• _SUPPLIED ENTRIES_:
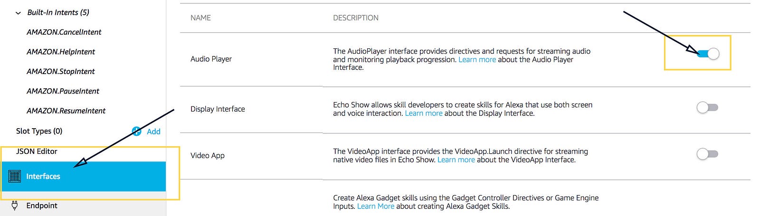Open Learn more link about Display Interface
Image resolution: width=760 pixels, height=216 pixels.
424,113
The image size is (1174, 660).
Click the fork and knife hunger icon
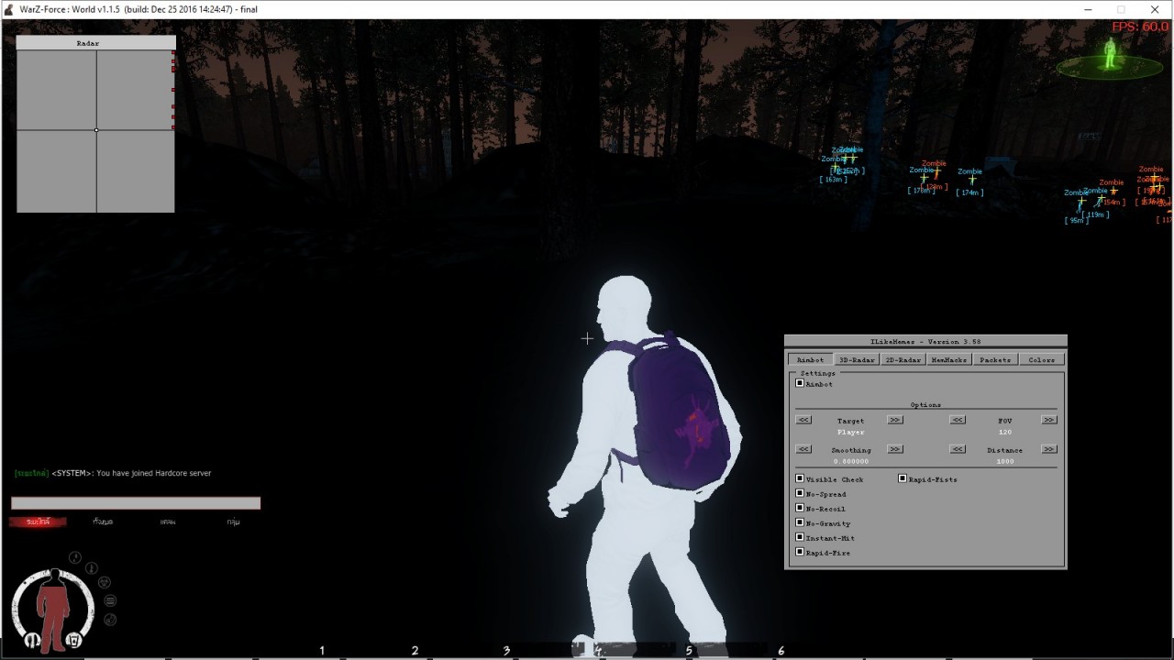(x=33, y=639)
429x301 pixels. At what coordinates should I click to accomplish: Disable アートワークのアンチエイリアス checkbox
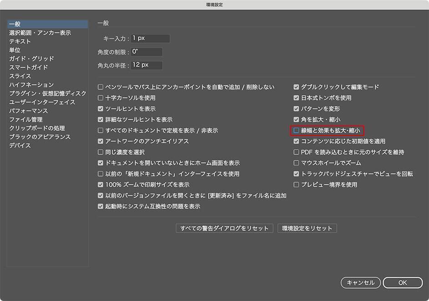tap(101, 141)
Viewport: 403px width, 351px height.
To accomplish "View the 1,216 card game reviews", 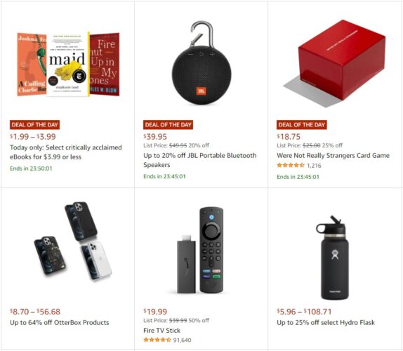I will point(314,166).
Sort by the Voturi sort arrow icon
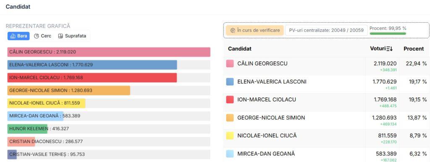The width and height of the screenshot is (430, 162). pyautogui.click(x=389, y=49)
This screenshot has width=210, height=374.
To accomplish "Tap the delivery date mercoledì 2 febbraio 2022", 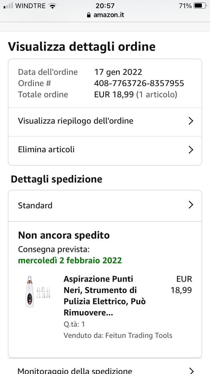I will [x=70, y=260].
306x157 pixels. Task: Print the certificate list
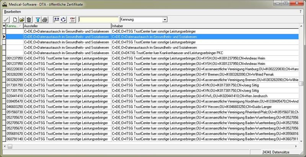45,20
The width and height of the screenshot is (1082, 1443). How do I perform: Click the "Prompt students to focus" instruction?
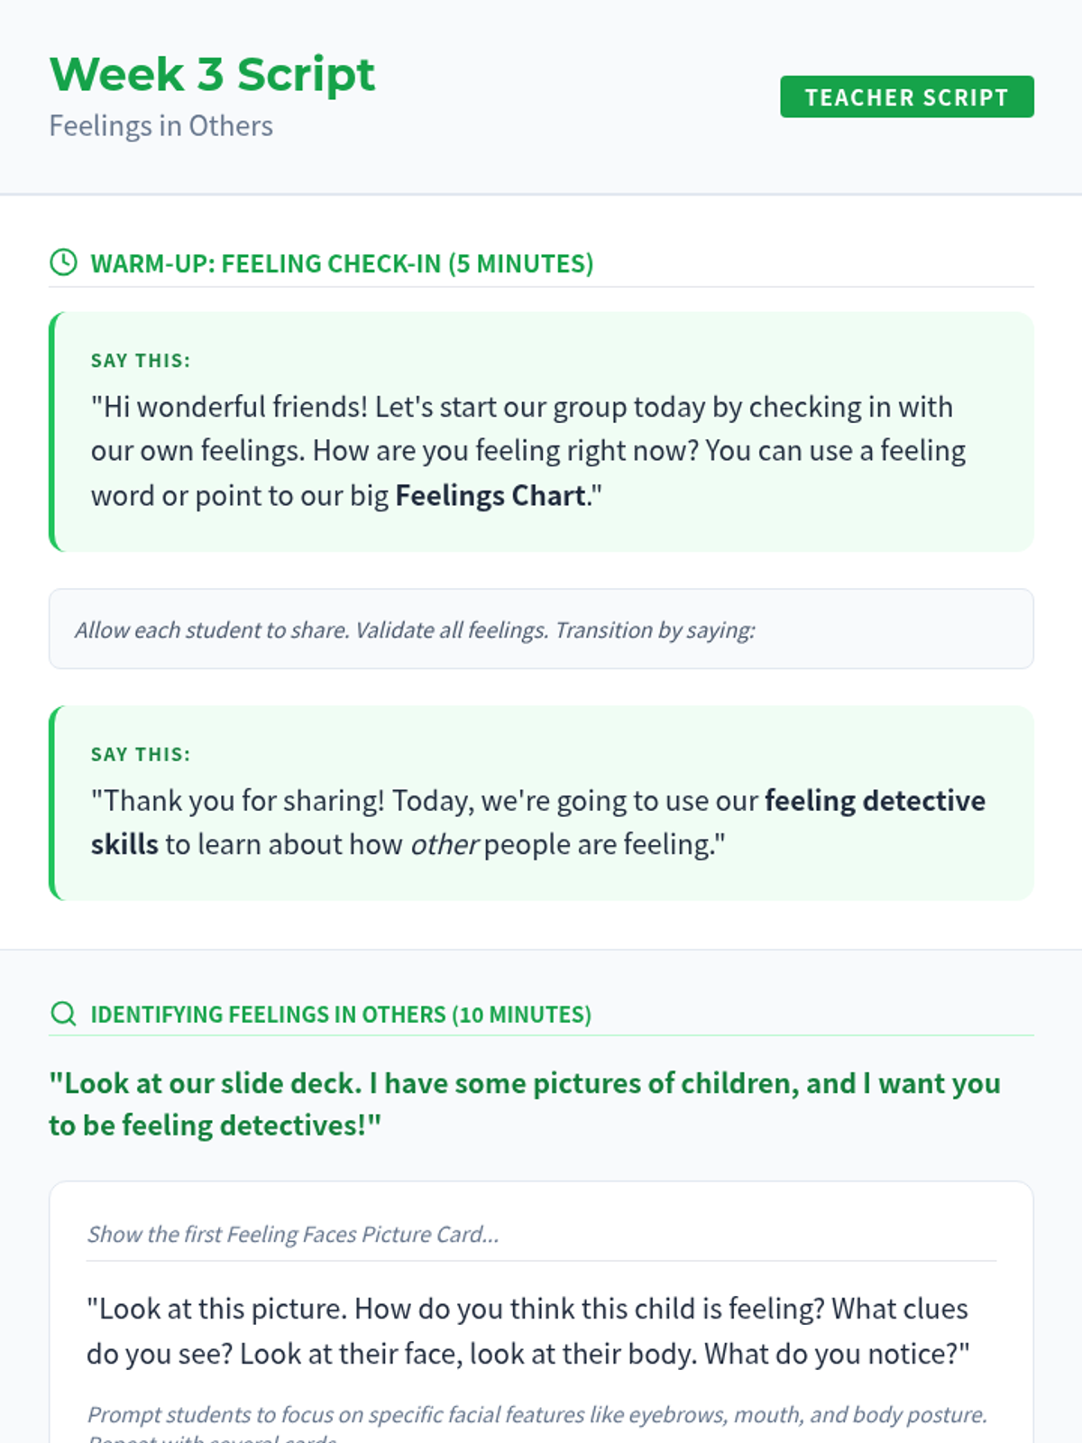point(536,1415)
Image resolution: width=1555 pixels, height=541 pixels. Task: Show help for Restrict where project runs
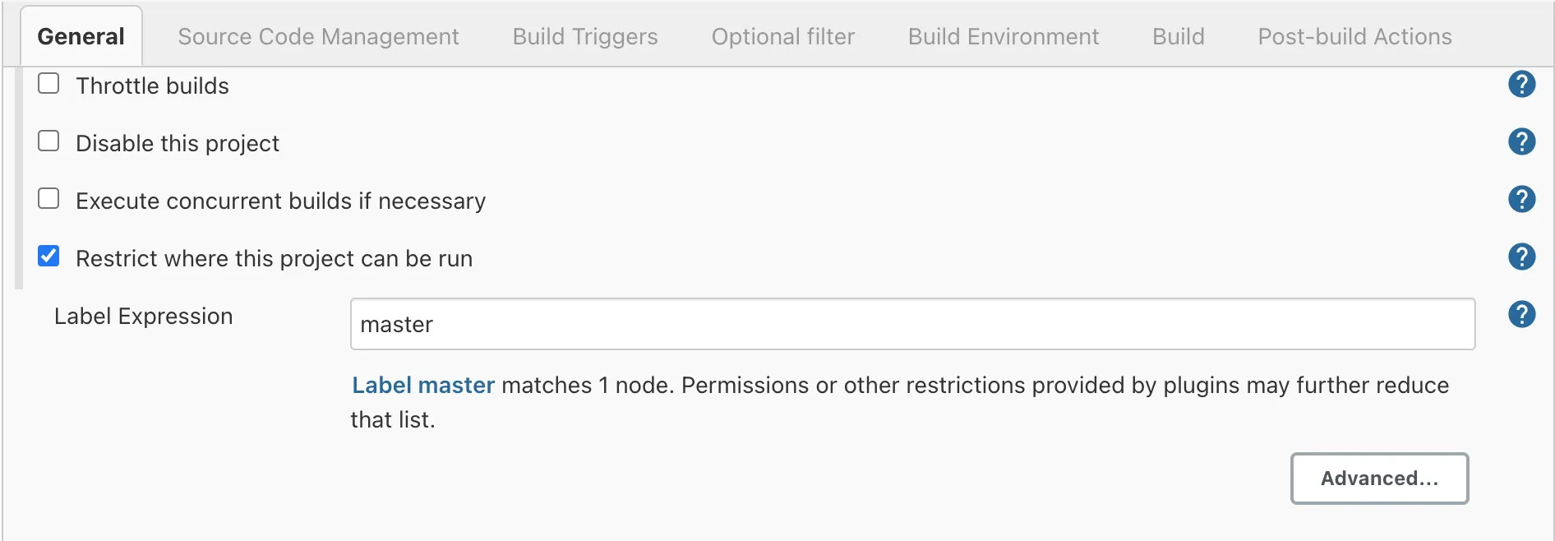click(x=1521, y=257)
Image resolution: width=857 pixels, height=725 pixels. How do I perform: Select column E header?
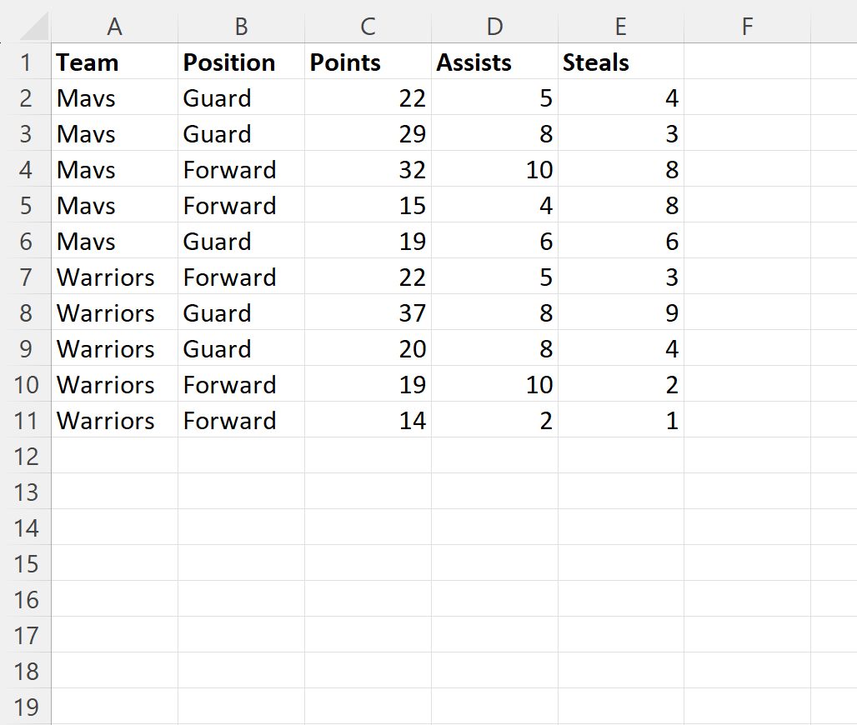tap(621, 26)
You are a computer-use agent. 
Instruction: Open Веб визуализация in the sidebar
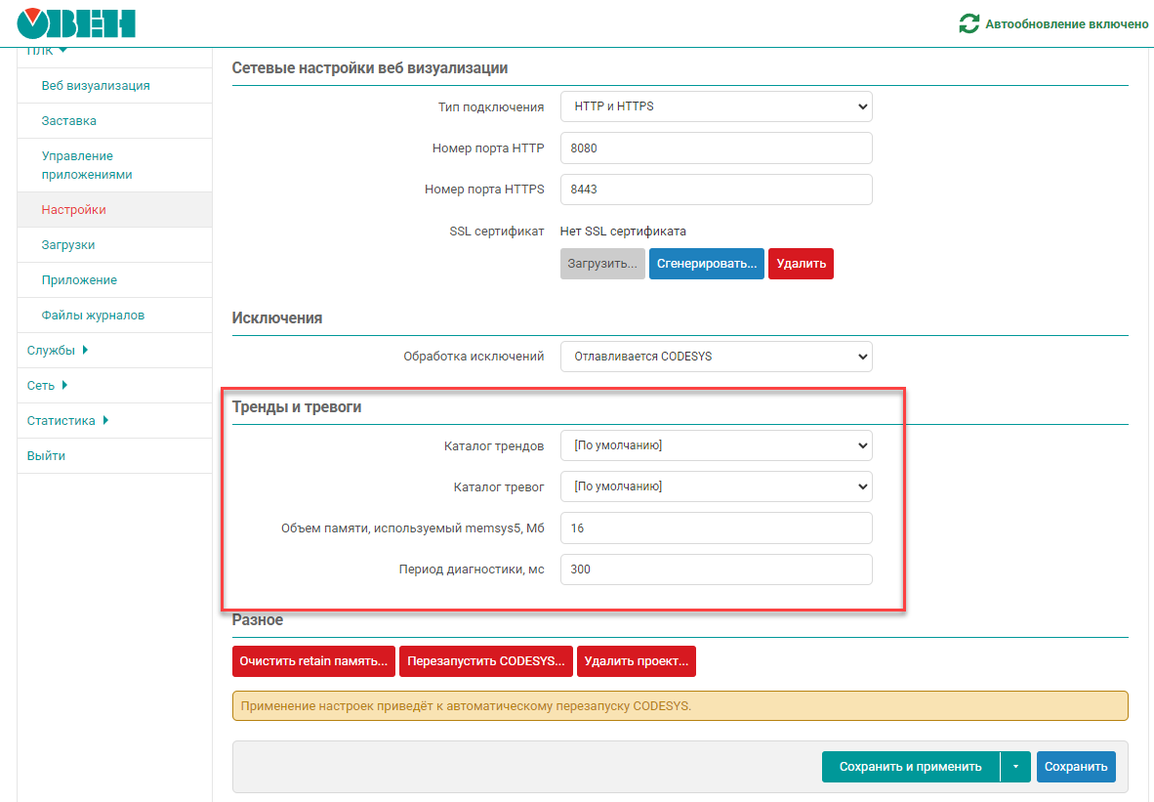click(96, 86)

• _WHAT THE TASK REQUIRES_: Return the lines from the one containing "You are a computer-use agent." through the last line of the records, both included, exactly as written and with no pictures.

• _RESPONSE AREA_:
You are a computer-use agent. 
Instruction: Open Веб визуализация in the sidebar
click(96, 86)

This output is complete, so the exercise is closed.